[Texto de estudo]
Subir em um palco nunca é fácil, ainda mais depois de 8 meses de molho. Charles pestanejou para aceitar o convite de protagonizar um especial do Michael Jackson, mas não pode recusar, o rei do pop é seu maior ídolo na dança desde pequeno, quando seu pai colocava os discos do cantor para rodar.

Foi como um sonho que não acabou. A apresentação aplaudida de pé pelo público, foi definitiva em sua vida. Quando as luzes se apagaram, as cortinas se fecharam e ele se deu conta, havia entendido que dançar seria o único caminho possível.

O jovem de 23 anos sentiu no reconhecimento dos familiares o impulso que precisava para se convencer que a dança, até então um hobby, seria a profissão em que poderia unir budismo e ação social, além de um mergulho cada vez maior no universo do movimento hip hop.

Morador de São Mateus, distrito da Zona Leste de São Paulo com mais de 430 mil habitantes, viveu a infância nas ruas do Jardim Santo André, soltando pipa, jogando bola e basquete, e fazendo muita “arte”. Os vizinhos não tinham paz com o moleque, tão bagunceiro que os menores entravam para casa quando ele e seus irmãos saiam para a rua.

Vista do Jardim Santo André da laje de Charles. Foto: Laio Rocha / corpocasa

Empinando pipa na laje, uma das mais altas da ladeira onde mora, se orgulha de lembrar como cortava todos os meninos das ruas de baixo, sempre com uma linha afiadíssima rebocada de cerol. Acontece que às vezes dá merda: passou a linha em um fio de eletricidade e deixou metade da rua sem luz. Quando a mãe descobriu, o chinelo cantou no lombo do garoto.

Atrás de uma pipa no telhado do vizinho, com o irmão mais velho, passou por uma ainda pior: o teto cedeu e os dois caíram de uma altura de mais de 2 metros. Acordou dentro de uma ambulância com um joelho arranhado, enquanto o irmão não teve a mesma sorte, caiu sobre uma pia onde cortou o pescoço, os braços e as pernas, passou 3 dias internado, felizmente sem sequelas.

[Dados do exercício]
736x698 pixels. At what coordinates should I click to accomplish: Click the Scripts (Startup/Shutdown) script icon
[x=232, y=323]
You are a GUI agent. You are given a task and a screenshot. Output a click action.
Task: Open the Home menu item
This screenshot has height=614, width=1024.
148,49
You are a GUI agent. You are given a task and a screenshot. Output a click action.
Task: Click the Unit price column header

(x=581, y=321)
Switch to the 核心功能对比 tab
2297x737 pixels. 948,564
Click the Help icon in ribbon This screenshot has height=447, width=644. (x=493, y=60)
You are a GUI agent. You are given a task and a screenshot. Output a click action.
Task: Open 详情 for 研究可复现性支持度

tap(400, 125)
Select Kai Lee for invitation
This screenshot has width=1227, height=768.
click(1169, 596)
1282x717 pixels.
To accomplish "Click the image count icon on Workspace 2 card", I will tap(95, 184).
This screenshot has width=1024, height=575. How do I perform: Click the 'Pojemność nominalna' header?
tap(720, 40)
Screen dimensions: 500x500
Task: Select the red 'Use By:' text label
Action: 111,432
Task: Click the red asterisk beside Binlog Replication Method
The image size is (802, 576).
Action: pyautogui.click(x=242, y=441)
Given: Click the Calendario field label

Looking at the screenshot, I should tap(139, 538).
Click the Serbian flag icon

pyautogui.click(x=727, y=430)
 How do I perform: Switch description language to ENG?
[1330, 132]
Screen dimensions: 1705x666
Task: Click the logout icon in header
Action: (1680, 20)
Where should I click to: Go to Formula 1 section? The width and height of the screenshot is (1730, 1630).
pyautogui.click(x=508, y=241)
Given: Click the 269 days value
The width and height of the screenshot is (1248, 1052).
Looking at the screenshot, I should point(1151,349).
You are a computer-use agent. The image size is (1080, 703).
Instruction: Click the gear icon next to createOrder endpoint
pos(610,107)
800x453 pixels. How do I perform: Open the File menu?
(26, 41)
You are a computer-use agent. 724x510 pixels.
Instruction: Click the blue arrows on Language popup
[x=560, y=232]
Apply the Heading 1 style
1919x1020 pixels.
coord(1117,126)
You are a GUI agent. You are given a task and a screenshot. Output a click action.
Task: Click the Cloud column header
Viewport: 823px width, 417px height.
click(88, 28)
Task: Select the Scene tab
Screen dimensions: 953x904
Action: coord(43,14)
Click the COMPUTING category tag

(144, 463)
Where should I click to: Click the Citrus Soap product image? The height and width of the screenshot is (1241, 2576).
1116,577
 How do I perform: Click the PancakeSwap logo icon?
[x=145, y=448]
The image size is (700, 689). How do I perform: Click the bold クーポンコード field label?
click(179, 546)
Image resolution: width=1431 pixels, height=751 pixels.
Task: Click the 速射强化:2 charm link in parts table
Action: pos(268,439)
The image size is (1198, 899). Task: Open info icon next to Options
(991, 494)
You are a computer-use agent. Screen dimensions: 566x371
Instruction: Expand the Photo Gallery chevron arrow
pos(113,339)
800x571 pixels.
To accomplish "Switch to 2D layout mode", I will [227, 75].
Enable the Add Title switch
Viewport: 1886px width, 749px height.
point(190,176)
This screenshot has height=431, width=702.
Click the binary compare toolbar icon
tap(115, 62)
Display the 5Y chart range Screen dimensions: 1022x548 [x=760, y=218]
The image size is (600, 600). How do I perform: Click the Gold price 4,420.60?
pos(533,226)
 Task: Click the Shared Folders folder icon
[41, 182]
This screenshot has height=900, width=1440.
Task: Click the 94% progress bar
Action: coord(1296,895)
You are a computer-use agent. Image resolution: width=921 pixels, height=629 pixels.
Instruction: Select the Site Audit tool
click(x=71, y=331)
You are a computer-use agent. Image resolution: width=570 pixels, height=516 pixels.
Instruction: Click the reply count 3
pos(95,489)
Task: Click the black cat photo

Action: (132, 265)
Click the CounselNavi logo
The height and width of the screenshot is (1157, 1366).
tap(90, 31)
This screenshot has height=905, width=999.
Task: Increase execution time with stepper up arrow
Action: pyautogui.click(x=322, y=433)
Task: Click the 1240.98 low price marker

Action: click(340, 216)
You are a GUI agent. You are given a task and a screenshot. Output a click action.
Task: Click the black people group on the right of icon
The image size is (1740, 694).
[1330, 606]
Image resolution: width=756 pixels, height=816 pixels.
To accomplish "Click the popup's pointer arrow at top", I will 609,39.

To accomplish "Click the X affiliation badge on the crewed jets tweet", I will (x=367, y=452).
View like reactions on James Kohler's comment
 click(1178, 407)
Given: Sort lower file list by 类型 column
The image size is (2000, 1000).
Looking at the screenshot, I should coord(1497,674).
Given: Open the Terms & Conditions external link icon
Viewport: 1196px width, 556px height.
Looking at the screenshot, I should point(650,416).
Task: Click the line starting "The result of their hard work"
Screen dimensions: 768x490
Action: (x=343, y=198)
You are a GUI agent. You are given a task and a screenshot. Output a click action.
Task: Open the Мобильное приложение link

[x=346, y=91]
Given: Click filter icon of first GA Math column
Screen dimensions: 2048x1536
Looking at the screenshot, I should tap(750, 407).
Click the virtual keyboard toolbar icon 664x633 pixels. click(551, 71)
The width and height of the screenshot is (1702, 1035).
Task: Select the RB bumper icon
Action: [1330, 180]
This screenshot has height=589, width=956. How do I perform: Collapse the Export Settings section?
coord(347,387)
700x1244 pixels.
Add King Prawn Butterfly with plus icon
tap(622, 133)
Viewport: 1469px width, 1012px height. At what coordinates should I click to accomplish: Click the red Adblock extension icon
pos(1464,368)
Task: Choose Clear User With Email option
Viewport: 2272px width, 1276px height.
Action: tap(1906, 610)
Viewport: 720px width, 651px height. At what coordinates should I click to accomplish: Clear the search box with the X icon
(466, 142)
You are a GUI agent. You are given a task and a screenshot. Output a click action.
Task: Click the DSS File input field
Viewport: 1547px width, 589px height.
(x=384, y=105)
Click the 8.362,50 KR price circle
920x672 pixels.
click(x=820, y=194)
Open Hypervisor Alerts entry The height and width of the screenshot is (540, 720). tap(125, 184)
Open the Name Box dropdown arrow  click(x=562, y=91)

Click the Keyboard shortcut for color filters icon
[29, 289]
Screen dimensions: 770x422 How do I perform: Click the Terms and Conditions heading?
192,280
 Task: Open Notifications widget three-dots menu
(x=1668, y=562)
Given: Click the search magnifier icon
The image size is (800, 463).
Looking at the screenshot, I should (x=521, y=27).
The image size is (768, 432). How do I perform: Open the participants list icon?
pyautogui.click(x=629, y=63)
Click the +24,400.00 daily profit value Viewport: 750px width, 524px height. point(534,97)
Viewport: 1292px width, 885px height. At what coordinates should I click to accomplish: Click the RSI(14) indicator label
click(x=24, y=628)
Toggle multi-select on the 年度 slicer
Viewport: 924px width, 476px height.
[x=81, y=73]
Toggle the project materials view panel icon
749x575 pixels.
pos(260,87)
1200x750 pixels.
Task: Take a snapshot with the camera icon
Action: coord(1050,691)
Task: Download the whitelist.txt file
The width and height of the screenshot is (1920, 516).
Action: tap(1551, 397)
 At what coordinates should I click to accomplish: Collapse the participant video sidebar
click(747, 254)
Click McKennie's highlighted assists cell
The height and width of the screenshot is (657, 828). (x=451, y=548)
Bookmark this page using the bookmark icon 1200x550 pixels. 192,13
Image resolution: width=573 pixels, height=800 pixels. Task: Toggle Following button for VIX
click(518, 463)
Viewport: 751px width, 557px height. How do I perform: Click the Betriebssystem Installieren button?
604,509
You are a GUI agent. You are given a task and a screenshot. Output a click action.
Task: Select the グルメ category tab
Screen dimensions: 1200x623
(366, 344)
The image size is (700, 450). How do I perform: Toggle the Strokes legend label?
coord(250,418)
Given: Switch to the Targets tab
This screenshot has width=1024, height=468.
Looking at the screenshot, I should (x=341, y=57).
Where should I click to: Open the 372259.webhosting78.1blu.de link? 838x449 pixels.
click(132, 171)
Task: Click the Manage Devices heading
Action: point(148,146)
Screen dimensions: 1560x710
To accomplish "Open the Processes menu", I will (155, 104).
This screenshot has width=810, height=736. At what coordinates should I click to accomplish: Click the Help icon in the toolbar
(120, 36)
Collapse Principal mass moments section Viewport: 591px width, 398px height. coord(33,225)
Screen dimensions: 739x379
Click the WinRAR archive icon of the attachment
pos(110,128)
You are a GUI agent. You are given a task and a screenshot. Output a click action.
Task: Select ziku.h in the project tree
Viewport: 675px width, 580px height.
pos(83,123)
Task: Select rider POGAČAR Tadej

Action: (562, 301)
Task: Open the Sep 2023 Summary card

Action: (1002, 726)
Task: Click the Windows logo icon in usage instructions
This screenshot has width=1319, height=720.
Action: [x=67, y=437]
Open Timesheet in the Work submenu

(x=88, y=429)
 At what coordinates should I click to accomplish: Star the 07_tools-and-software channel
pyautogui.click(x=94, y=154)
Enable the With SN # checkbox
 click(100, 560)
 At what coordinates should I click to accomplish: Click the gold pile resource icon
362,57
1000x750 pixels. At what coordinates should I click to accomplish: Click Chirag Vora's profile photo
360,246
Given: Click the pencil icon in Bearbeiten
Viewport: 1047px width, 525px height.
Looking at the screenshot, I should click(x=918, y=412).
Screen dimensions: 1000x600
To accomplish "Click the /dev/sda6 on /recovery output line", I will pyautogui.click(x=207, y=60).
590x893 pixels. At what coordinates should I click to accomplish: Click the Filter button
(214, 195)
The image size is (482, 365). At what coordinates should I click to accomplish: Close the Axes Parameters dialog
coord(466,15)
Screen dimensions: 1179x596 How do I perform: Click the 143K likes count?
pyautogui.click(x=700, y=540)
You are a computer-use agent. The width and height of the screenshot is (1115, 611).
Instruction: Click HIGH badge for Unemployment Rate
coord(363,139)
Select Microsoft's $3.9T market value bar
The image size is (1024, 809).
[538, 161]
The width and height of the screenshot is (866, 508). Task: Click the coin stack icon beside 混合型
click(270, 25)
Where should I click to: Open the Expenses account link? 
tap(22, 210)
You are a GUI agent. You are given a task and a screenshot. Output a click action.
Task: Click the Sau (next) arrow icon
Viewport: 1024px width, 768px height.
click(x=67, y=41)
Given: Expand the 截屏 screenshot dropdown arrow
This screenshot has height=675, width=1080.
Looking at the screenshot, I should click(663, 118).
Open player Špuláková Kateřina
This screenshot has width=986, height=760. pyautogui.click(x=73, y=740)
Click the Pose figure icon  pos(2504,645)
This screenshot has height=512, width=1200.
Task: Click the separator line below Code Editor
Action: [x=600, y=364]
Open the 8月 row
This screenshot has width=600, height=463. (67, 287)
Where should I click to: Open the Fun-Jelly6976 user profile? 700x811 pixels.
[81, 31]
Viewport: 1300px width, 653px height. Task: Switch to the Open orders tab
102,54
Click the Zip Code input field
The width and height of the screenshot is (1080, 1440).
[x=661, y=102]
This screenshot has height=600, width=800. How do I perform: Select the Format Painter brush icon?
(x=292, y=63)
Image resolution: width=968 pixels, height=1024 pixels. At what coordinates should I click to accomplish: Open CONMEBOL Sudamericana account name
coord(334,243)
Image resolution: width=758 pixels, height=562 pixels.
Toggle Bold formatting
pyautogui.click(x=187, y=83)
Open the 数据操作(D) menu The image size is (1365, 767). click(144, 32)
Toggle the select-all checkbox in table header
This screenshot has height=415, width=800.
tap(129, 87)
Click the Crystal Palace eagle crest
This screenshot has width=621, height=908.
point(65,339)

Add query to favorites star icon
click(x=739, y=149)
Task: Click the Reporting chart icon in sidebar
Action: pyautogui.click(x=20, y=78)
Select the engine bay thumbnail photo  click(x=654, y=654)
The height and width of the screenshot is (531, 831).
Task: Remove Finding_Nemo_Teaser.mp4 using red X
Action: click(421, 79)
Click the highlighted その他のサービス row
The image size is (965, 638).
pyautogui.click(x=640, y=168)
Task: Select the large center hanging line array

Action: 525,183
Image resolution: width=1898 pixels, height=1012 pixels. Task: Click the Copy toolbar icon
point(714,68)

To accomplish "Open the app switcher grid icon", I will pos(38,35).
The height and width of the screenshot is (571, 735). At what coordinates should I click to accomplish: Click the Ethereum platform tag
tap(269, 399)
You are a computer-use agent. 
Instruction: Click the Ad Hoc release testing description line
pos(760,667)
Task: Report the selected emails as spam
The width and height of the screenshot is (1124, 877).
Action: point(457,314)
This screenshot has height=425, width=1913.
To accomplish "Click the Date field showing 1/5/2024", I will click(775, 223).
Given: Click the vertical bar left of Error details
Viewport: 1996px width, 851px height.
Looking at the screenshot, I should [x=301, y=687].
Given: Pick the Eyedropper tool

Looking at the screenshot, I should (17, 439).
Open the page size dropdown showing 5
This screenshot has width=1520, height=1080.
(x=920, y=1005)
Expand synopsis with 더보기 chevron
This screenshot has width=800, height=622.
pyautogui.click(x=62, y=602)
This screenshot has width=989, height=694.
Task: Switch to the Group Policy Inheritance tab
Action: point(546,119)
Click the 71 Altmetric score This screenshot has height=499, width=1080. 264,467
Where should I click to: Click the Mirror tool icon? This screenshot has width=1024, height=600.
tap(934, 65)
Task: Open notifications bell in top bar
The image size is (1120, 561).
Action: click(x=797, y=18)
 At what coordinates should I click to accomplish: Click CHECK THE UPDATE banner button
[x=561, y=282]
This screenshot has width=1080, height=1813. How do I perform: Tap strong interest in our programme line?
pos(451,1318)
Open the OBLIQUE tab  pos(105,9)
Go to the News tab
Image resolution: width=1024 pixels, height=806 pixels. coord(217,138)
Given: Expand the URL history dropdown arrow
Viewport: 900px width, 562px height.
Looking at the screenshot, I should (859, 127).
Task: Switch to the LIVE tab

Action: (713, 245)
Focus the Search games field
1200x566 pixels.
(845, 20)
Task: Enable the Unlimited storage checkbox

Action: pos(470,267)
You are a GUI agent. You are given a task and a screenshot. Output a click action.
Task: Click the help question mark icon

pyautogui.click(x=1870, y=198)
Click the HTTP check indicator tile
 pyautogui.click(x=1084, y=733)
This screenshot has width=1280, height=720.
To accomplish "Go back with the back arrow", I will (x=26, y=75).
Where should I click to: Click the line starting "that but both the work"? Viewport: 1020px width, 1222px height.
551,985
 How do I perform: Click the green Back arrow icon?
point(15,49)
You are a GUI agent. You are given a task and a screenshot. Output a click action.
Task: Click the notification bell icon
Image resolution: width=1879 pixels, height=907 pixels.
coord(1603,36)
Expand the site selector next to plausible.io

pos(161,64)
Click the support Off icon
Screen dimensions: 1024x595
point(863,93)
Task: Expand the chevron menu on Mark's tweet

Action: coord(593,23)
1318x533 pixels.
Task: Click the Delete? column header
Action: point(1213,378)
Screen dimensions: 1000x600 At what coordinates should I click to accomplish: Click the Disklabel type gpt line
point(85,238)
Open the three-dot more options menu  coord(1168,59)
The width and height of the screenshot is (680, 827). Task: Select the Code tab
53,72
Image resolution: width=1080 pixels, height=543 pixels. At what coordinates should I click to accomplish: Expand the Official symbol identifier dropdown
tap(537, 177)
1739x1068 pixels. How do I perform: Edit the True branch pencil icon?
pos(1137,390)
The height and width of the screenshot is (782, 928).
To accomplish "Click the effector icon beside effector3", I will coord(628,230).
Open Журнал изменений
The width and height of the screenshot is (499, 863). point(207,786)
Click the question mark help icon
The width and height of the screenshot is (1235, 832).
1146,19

[Tarefa proposta 1] Transcreva, sem alterações, o trecho do relato sobre Charles que vai de "Morador de São" até "para a rua.".
[Tarefa proposta 2] No relato sobre Charles, que partes do corpo o irmão mais velho cortou ao cair sobre a pia?
[Tarefa proposta 3] Como seguiria o relato sobre a infância e a dança de Charles? Escreva a próxima parte, começando depois da última frase.

[Resposta escrita 1]
Morador de São Mateus, distrito da Zona Leste de São Paulo com mais de 430 mil habitantes, viveu a infância nas ruas do Jardim Santo André, soltando pipa, jogando bola e basquete, e fazendo muita “arte”. Os vizinhos não tinham paz com o moleque, tão bagunceiro que os menores entravam para casa quando ele e seus irmãos saiam para a rua.

[Resposta escrita 2] O pescoço, os braços e as pernas.

[Resposta escrita 3]
Nascido em um berço de dançarinos, cresceu com o pai contando as histórias da adolescência e juventude em que curtia os bailes blacks, as primas curtindo os rolês black charms, os tios no samba rock e no soul funk e o irmão mais velho nos bailões do funk carioca e paulista.

O seu primeiro contato, no entanto, veio com um projeto social chamado Circo Escola, em seu bairro. Ali ele conheceu o break e começou a dar os primeiros passos na cultura hip hop. A sensação na época ainda era o black charm, que Charles tinha uma dificuldade imensa de reproduzir. Ele se encontrou nos passinhos robóticos e no popping, inspirados em Michael Jackson, forma de continuar aprendendo e se destacar no grupo de amigos.

O curso foi encerrado depois de um ano e meio, mas ele não parou e foi em um lugar inusitado que se aprofundou na arte: o budismo. A família segue a religião oriental há muitos anos, foram um dos primeiros da área e acabaram trazendo outras famílias da comunidade para as reuniões.

Foto: Laio Rocha / corpocasa

Dentro desses grupos, foram criados festivais de calouros de música e dança, onde os jovens se organizavam para as apresentações que eram divididas por categorias etárias, do infantil ao juvenil. Ávido por uma bagunça e carismático, o bailarino na primeira participação montou sua crew e na segunda coreografou os mais novos.

Apesar do esforço e dedicação, jamais passou das quartas de final dos campeonatos, mas fica feliz de relembrar como, mesmo com a derrota, sua crew foi a única que se manteve após as competições, fazendo shows e ensaios, geralmente em três locais, na rua de um amigo, na sede budista de São Mateus e na Fábrica de Cultura de Sapopemba, distrito vizinho ao seu.

“Por ser uma filosofia humanista e nascer na periferia, onde mais ou menos funciona a lei do cão, isso influencia muito o meu corpo, porque sempre tento trazer o sentimento de onde eu vim: da periferia e do humanismo, misturar a dança com as minhas origens e filosofia budista”, explica Charles.

Foi por volta desse período, aos 11 anos, que estar na rua passou a ter outro contorno em sua vivência. A primeira foi experimentar um cigarro escondido. Não recusou, era só uma brincadeira. Depois foi a vez de uma paranga de maconha. Não foi em frente, recusou mas continuou com os camaradas. Em seguida, foram roubos. O alvo era um bar do bairro. Ficou meio bolado, mas ainda assim ficou com os parceiros.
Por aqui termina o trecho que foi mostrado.